Woah, you may be thinking.  That’s a bit heavy.  It’s just a little word for goodness sake. No..it isn’t.  There have been several high profile cases of violence against people with learning difficulties, all of which I find to upsetting to detail. According to statistics from Mencap’s ‘Stand By Me’ Campaign, as many as 9 out of 10 people with a learning disability have been a victim of hate crime and bullying.  Ninety percent.  Just think about that number.  Ninety percent facing offensive slurs and bullying.  Just think about that statistic for a minute.  Think about what it means to the disabled community.  Think what it means to disabled people and think what it means to parents like us.  Because no matter what I do, no matter how ferociously I protect, basic maths tells me that one day my precious little boy is likely to fall in that ninety percent.

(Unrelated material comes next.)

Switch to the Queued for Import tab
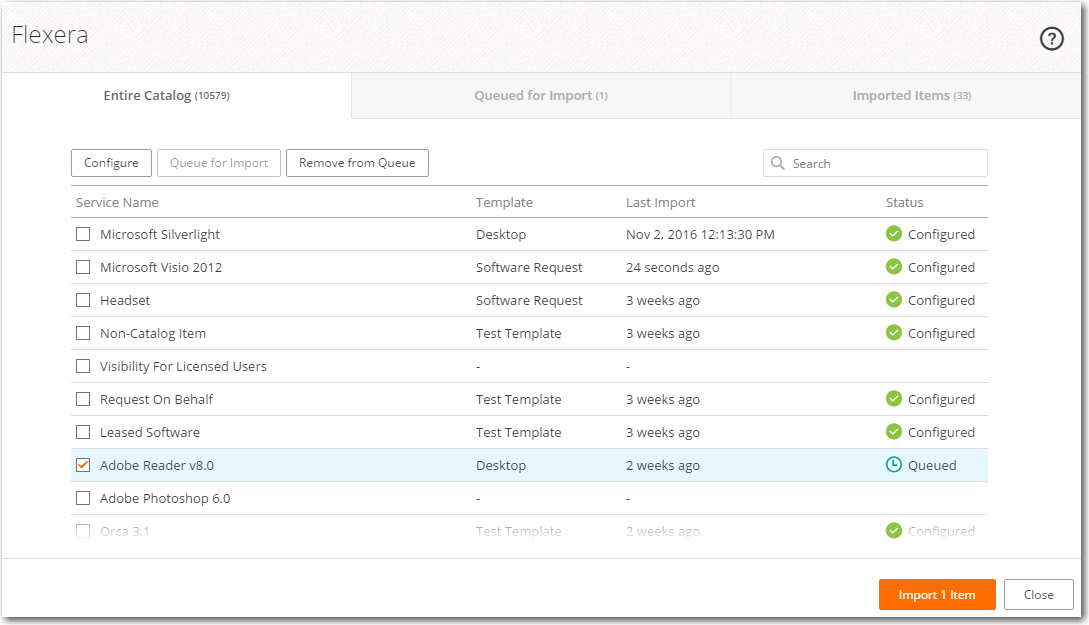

And I wonder.  When I see or hear that word, I wonder how it will happen. When someone chooses to use that particular turn of phrase, my stomach flips and I begin to question how it will happen. How he will first hear it. How old he will be. Will he understand? Will I be there, or will he be alone, his little blue eyes filling up with tears?  Will I wipe them from his cheek when he comes home?  Will he ask me how people can be so cruel and unkind?  Will I have to lie?  Probably.  I will have to look my little boy in the face and tell him an outright lie.  Tell him it doesn’t matter. 

I’ll have to tell him that ‘It’s just a word.

But it isn’t.  It means so much more.  It is a word that cannot be re-claimed by its own community.  Not fully.  And for that reason it will never cross fully back across the line into acceptable language.  Not for me.  Yet is a word that persists in popular culture.  That even wheedles its way into Hollywood movies and that inexplicably gets passed as a slur between the two teenage girls on the bus as they insult each other’s shoes.  No matter what the context, it is a word that has roots in the harassment of one of the most vulnerable communities.  It’s really quite ironic that it has persisted to be honest.  Because that community is one that each and every one of us could join at any point, without any control over it.  In fact many of us will.  The only thing any of us knows for certain is that we will get older.  And with medical advances many of us will live for longer than we ever expected.  If you feel confident that you’ll be exiting stage right with all of your faculties intact, then you are more of an optimist than me.

So if you have read all the way through this and you still don’t see what my problem is.  Then that’s fine.  All I said was that I wanted you to think about it.  If you see no issue with the use of that word, then, ok.  Fair play.  You read this far and I thank you for that. 

All I’ll ask is one last thing.  One final moment of musing.  Forget everything else I have written, everything else I have said.

And imagine it’s your child.


Then tell me it’s still just a word.